CHARACTERIZATION OF GENES WHICH ARE DIFFERENTIALLY REGULATED IN THE WHITE ADIPOSE TISSUE (WAT) IN OBESITY: STUDIES ON THEIR ROLE IN METABOLISM AND IN THE ONSET OF OBESITY ASSOCIATED COMPLICATIONS

The genetic component of obesity has been widely demonstrated, but only a small fraction of the genes involved in its onset were characterized and this limits the possibility of devising useful pharmaceutical strategies to treat the disorder and the associated complications including diabetes cardiovascular diseases, dyslipidemia. This project is aimed at identifying the molecular cellular events participating to the onset of obesity and of its comorbidities. Our studies are mainly focused on the changes occurring in the white adipose tissue (WAT) during obesity. A particular attention is dedicated to the chronic inflammatory state often associated to this condition which is mainly driven by a massive macrophage infiltration into WAT. Our studies lead to the identification of two genes, a protease named cathepsin K (ctsk) and an inflammatory protein called haptoglobin (hp) which are upregulated in the WAT of obese individuals. We recently proved that ctsk regulates the capacity of the adipose tissue to accumulate triglyceriderides both in the very young and in the adult upon exposure to high calories diet. In obese mice deficient for this factor dyslipidemia is partially prevented. Experiments are in progress do determine which cellular and molecular pathway are involved in these phenomena. Our aim is to develop (in collaboration with a pharmaceutical company) inhibitors directed against ctsk which could be used in the treatment of dyslipidemia. We proved that Hp, a novel adipocyte secreted factor, is involved in the recruitment of macrophages.
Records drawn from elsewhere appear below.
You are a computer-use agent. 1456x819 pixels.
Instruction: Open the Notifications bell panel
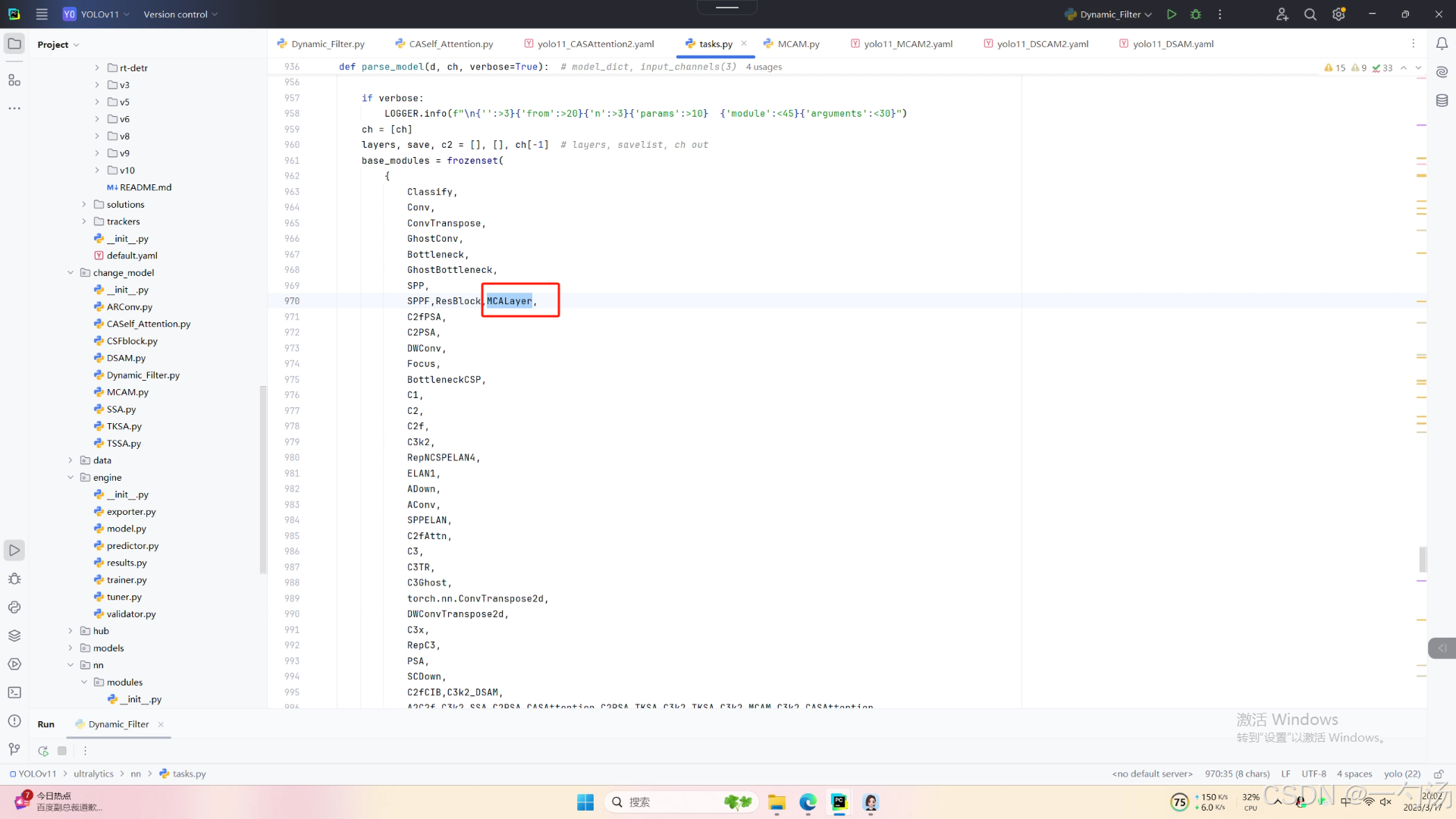pos(1442,44)
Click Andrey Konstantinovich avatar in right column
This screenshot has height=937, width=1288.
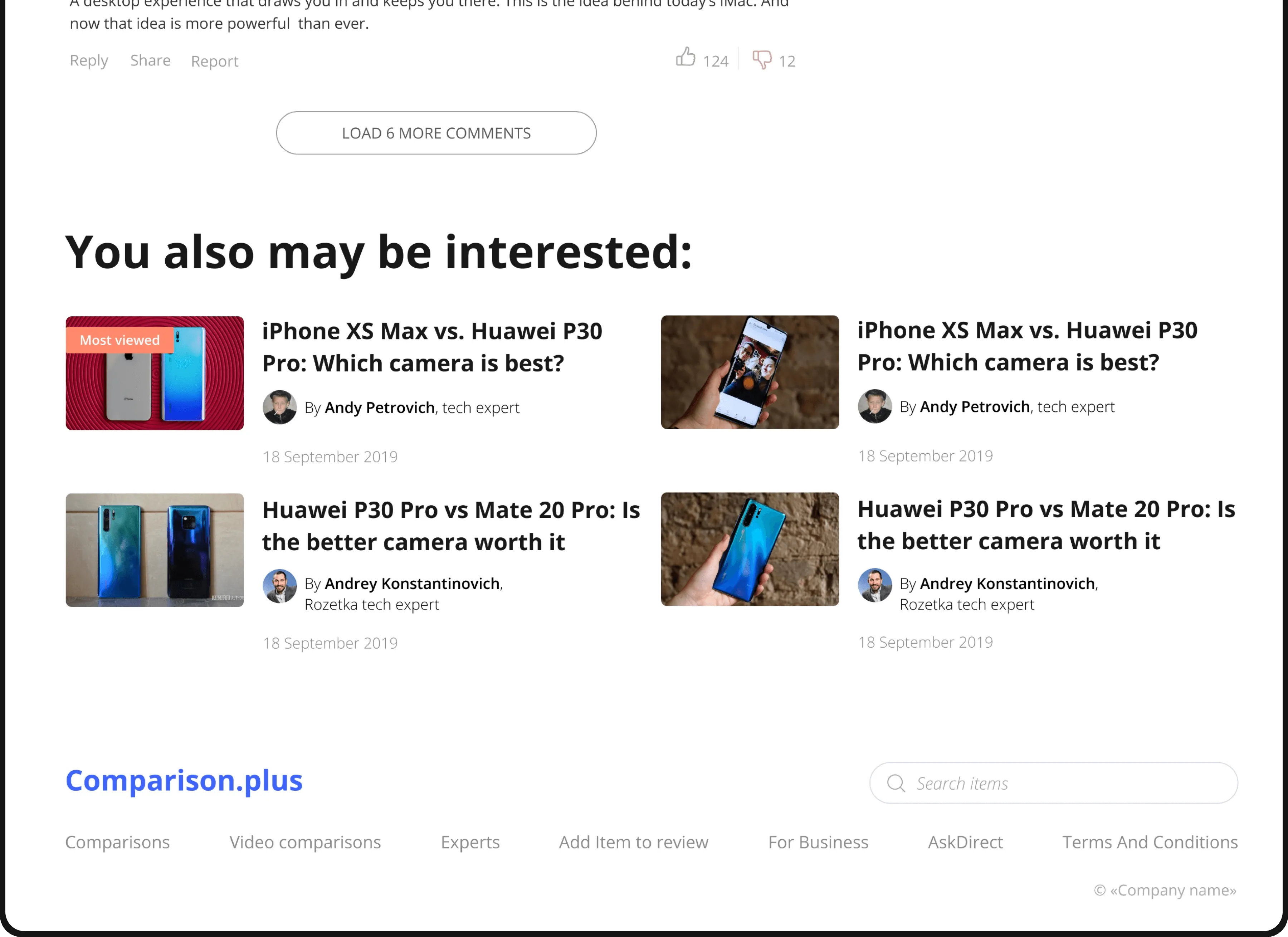click(x=874, y=585)
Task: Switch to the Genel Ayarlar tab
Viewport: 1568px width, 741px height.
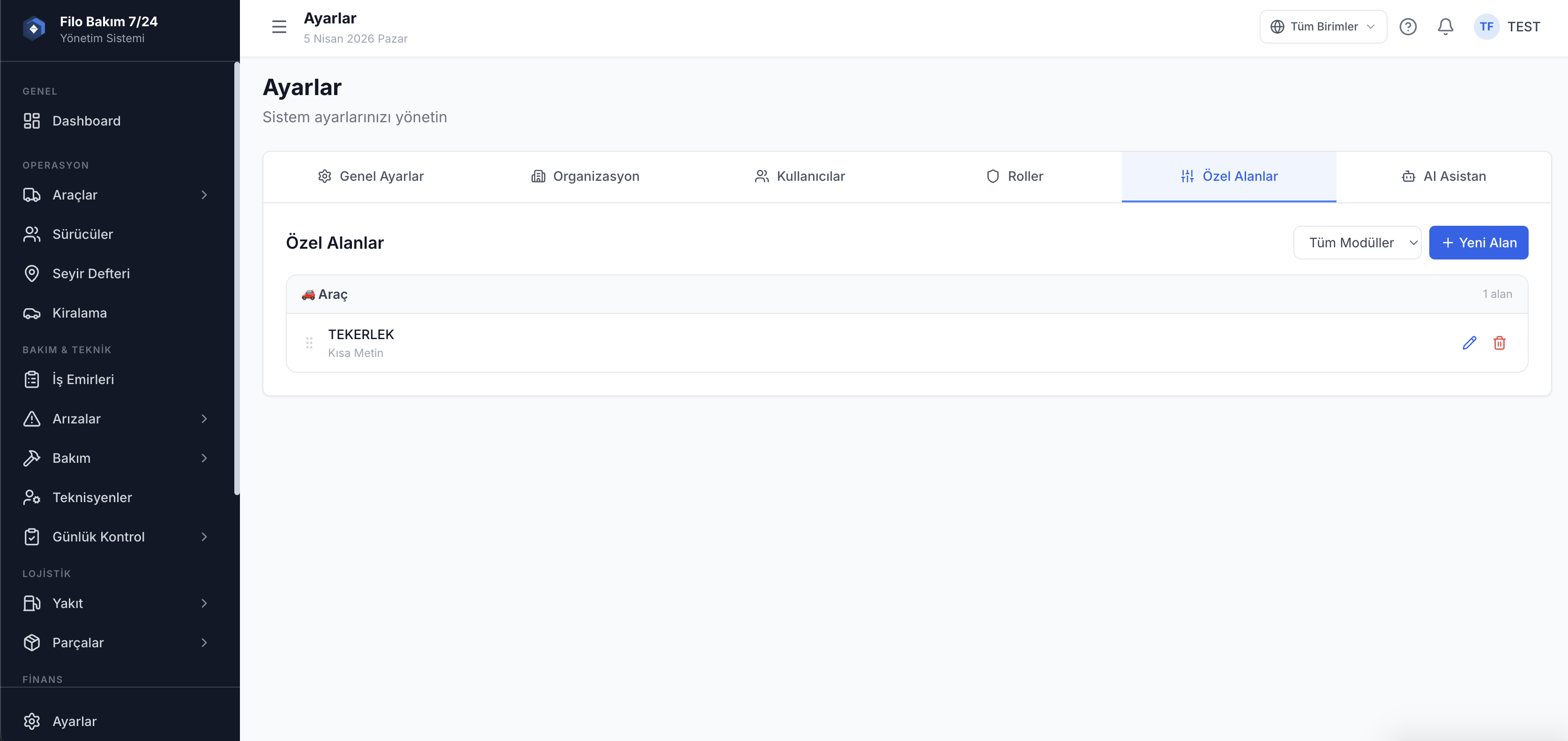Action: click(371, 177)
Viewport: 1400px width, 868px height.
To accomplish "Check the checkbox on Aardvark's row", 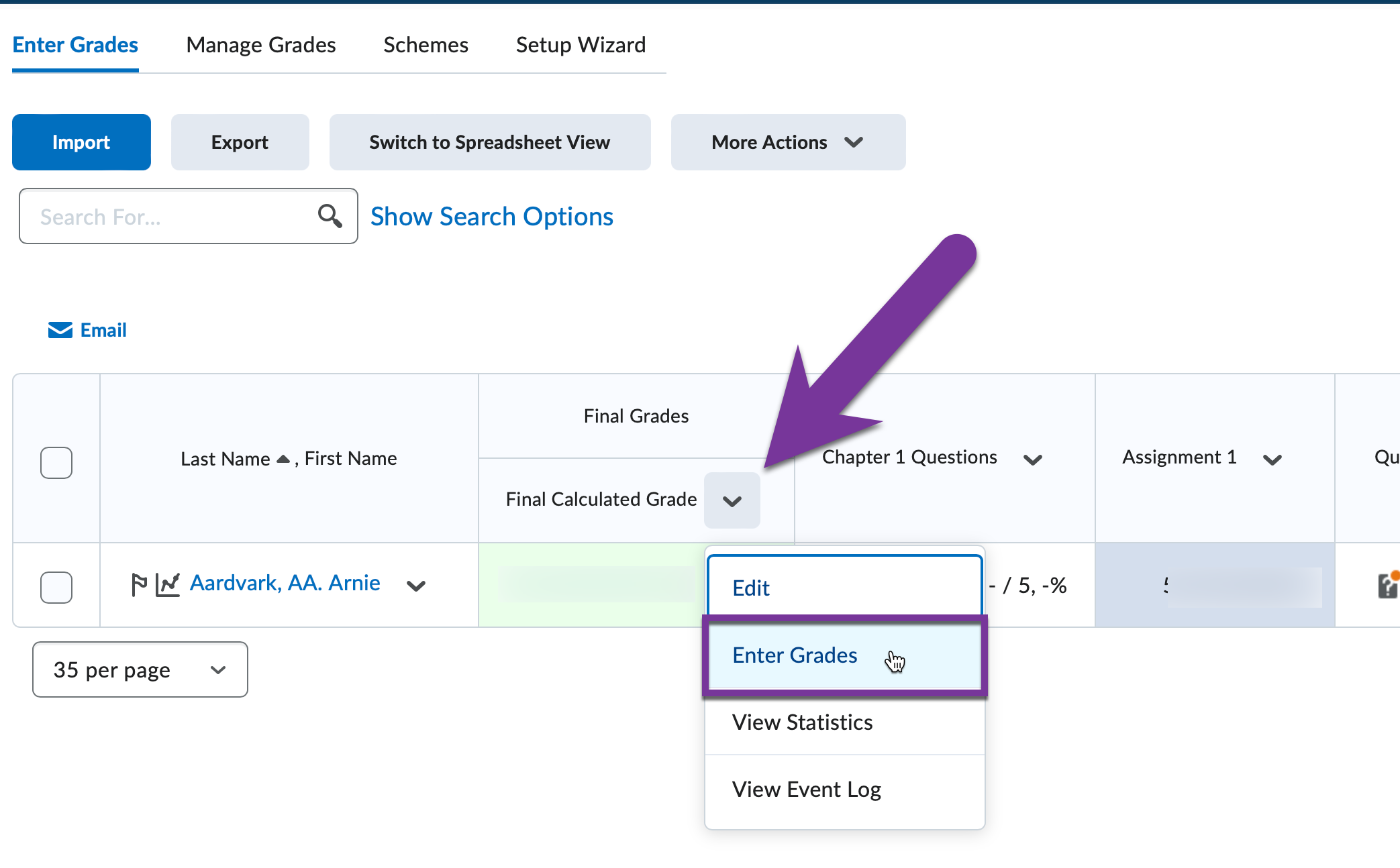I will tap(56, 586).
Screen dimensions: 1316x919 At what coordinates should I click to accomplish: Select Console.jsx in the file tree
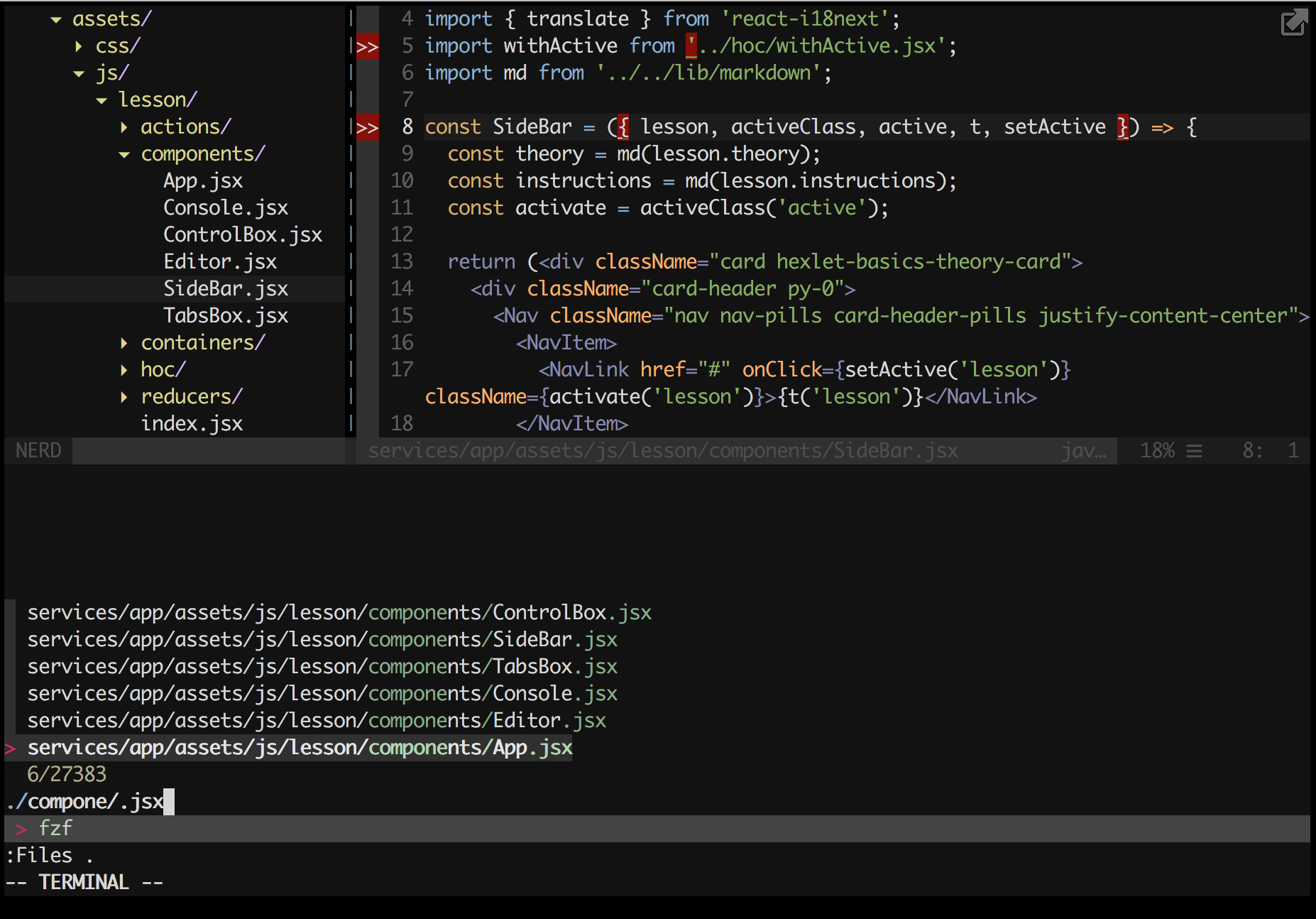tap(226, 207)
Studies will be performed to determine which receptors on macrophage surface allow this interaction. These may have important implications to prevent macrophage infiltration, i.e. the onset of an altered inflammatory status. Our data indicate that Hp deficiency in obese mice is associated with the prevention of hepatic steatosis and insulin resistance. We are developing biological tools to further investigate this issue.